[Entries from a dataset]

§

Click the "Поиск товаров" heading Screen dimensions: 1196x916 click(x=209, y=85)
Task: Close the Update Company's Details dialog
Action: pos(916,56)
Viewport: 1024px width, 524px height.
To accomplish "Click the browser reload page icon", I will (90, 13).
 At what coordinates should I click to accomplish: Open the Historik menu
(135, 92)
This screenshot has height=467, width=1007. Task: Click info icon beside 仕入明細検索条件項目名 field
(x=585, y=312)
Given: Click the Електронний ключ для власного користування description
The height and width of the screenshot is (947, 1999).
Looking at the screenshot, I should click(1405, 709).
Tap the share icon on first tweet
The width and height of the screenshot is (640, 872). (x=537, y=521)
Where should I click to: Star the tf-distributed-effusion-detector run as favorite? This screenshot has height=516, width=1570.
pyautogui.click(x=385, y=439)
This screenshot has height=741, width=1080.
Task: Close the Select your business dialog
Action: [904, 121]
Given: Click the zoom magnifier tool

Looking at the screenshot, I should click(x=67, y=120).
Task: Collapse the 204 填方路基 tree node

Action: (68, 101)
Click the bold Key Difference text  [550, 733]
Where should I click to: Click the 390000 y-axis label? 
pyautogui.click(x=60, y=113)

§

What the task asks
Copy out the lines above from the first one through the line containing "Click the bold", keeping both ends and changing nothing.

Output
Click the "Поиск товаров" heading Screen dimensions: 1196x916 click(x=209, y=85)
Task: Close the Update Company's Details dialog
Action: pos(916,56)
Viewport: 1024px width, 524px height.
To accomplish "Click the browser reload page icon", I will (90, 13).
 At what coordinates should I click to accomplish: Open the Historik menu
(135, 92)
This screenshot has height=467, width=1007. Task: Click info icon beside 仕入明細検索条件項目名 field
(x=585, y=312)
Given: Click the Електронний ключ для власного користування description
The height and width of the screenshot is (947, 1999).
Looking at the screenshot, I should click(1405, 709).
Tap the share icon on first tweet
The width and height of the screenshot is (640, 872). (x=537, y=521)
Where should I click to: Star the tf-distributed-effusion-detector run as favorite? This screenshot has height=516, width=1570.
pyautogui.click(x=385, y=439)
This screenshot has height=741, width=1080.
Task: Close the Select your business dialog
Action: [904, 121]
Given: Click the zoom magnifier tool

Looking at the screenshot, I should click(x=67, y=120).
Task: Collapse the 204 填方路基 tree node

Action: (68, 101)
Click the bold Key Difference text  [550, 733]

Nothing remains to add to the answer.